Die Sängerin als Dirigentin
Die Französin Nathalie Stutzmann sang auf vielen grossen Bühnen – nun dirigiert sie erstmals das Tonhalle-Orchester Zürich.
Im Januar 2024 wurde die Französin Nathalie Stutzmann bei den Oper! Awards als «Beste Dirigentin des Jahres» ausgezeichnet. Grund dafür war ihr «Tannhäuser» bei den Bayreuther Festspielen, eine Aufführung, nach der die Medien unisono von der perfekten Balance zwischen dem Orchester und den Stimmen schwärmten. Erstaunlich ist das nicht. Nathalie Stutzmann weiss genau, was Sänger*innen brauchen – schliesslich war sie selbst eine.
Beziehungsweise: Sie ist es immer noch. Zwar tritt sie nicht mehr auf, aber wenn sie in Orchesterproben Phrasen vorsingt, wird rasch klar, dass ihre Alt-Stimme nichts von ihrem Glanz verloren hat. In Interviews betont sie gern, dass sie nicht deshalb zur Dirigentin wurde, weil ihre vokalen Kräfte nachliessen. Sondern weil sie das schon immer wollte.

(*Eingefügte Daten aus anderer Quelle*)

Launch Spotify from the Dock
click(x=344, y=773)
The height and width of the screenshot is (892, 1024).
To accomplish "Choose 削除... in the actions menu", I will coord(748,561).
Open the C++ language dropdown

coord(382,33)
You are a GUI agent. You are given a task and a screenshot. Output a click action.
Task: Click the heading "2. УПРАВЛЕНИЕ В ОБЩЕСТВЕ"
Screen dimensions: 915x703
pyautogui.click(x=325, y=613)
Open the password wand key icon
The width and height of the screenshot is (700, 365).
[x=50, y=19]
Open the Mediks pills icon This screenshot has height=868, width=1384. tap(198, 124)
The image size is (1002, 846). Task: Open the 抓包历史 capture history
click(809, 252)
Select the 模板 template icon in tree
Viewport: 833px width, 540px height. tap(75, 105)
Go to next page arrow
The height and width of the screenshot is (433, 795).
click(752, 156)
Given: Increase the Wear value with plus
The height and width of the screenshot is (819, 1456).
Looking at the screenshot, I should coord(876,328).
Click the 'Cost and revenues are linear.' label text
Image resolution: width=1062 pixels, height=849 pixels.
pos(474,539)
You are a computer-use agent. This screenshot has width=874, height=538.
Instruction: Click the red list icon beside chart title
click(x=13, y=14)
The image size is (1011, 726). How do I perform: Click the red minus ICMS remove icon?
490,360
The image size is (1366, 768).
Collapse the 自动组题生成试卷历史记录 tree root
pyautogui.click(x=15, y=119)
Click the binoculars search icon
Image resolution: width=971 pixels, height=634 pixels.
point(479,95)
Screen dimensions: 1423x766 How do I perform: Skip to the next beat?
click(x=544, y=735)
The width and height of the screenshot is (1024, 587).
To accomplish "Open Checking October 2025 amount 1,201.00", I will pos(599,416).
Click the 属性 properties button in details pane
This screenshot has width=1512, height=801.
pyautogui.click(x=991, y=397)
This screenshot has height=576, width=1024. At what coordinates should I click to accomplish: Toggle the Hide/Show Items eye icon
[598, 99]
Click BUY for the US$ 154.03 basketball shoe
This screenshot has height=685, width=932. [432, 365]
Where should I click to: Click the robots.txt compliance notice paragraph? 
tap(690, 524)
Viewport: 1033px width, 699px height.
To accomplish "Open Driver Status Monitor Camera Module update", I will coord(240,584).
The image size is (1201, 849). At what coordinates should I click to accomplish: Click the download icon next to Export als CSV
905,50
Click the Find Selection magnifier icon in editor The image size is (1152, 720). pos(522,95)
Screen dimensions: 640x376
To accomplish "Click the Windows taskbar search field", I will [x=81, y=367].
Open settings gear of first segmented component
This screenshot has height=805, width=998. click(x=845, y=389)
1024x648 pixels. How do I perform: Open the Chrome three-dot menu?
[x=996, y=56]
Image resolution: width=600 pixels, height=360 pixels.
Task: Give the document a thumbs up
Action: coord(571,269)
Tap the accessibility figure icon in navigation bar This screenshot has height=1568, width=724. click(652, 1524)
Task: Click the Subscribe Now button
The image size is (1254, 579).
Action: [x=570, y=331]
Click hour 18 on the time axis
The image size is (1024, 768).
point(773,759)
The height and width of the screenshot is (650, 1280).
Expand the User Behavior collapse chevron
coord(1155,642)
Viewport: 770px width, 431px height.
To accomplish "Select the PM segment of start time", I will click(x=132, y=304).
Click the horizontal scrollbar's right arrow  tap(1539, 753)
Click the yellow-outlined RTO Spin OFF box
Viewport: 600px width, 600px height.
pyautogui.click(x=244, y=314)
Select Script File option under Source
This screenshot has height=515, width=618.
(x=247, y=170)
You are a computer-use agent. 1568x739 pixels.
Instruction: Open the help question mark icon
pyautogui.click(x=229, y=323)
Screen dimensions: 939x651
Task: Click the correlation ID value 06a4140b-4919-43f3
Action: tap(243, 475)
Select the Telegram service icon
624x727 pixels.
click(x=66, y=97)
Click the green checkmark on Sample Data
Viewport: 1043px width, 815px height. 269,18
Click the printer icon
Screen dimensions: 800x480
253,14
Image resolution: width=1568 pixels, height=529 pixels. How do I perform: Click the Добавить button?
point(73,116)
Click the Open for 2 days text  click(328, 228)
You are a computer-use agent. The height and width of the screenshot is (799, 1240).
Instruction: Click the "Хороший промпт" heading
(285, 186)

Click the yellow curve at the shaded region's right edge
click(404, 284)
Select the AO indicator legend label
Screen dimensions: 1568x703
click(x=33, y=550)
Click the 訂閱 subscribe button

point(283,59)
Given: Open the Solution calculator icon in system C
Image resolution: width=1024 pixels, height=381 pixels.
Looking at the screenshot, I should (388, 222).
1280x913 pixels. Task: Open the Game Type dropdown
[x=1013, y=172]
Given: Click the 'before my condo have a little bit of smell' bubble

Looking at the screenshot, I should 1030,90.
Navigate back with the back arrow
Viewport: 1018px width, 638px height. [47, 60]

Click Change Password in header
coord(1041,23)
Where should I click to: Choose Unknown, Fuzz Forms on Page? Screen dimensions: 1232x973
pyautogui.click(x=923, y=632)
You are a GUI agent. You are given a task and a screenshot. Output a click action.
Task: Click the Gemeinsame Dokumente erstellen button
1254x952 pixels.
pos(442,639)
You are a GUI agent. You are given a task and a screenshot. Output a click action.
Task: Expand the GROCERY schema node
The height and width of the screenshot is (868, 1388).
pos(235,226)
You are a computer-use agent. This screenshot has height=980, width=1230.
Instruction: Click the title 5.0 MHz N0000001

Als Tochter eines Sänger-Paars war sie musikalisch schon früh auf ganz unterschiedlichen Gleisen unterwegs. Sie sang, spielte Fagott, Klavier, Cello und Viola, studierte auch Dirigieren. Aber eine Karriere als Dirigentin schien damals, in den frühen 1980er-Jahren, noch keine realistische Perspektive zu sein. Also setzte sie auf ihre Stimme – eine markante, warme, ungewöhnlich dunkle Stimme, die rasch auffiel. Nathalie Stutzmann war bald weiträumig auf verschiedenen grossen Bühnen unterwegs, ihr Repertoire reichte von Händel über Wagner bis in die Gegenwart.
Aber der Traum vom Dirigieren blieb. Sie verwirklichte ihn 2009, indem sie das Ensemble Orfeo 55 gründete, das sie sowohl als Dirigentin als auch als Sängerin prägte. Und sie fand Unterstützung bei Pultstars, die sie als Sängerin schätzen gelernt hatten: beim kürzlich verstorbenen Seiji Ozawa etwa oder bei Simon Rattle, der sie als «vollständige Musikerin» rühmte.
Inzwischen ist sie bei einer ganzen Reihe von grossen Orchestern angekommen: in Philadelphia und London, in Hamburg und Bamberg. Den Job als Chefdirigentin im norwegischen Kristiansund hat sie abgegeben, dafür ist sie jetzt Musikdirektorin in Atlanta. Und nun debütiert sie also beim Tonhalle-Orchester Zürich mit einem Programm, das man durchaus als Summe ihrer Erfahrungen hören kann: In Liedern von Henri Duparc wird sich die Sopranistin Diana Damrau auf ihr vokales Verständnis verlassen können. Tschaikowskys Sinfonie Nr. 5 verrät ihr Flair für spätromantische Klänge. Und dazu gibt es die Ouvertüre zu Wagners «Tannhäuser», der ihr in Bayreuth so viel Glück gebracht hat.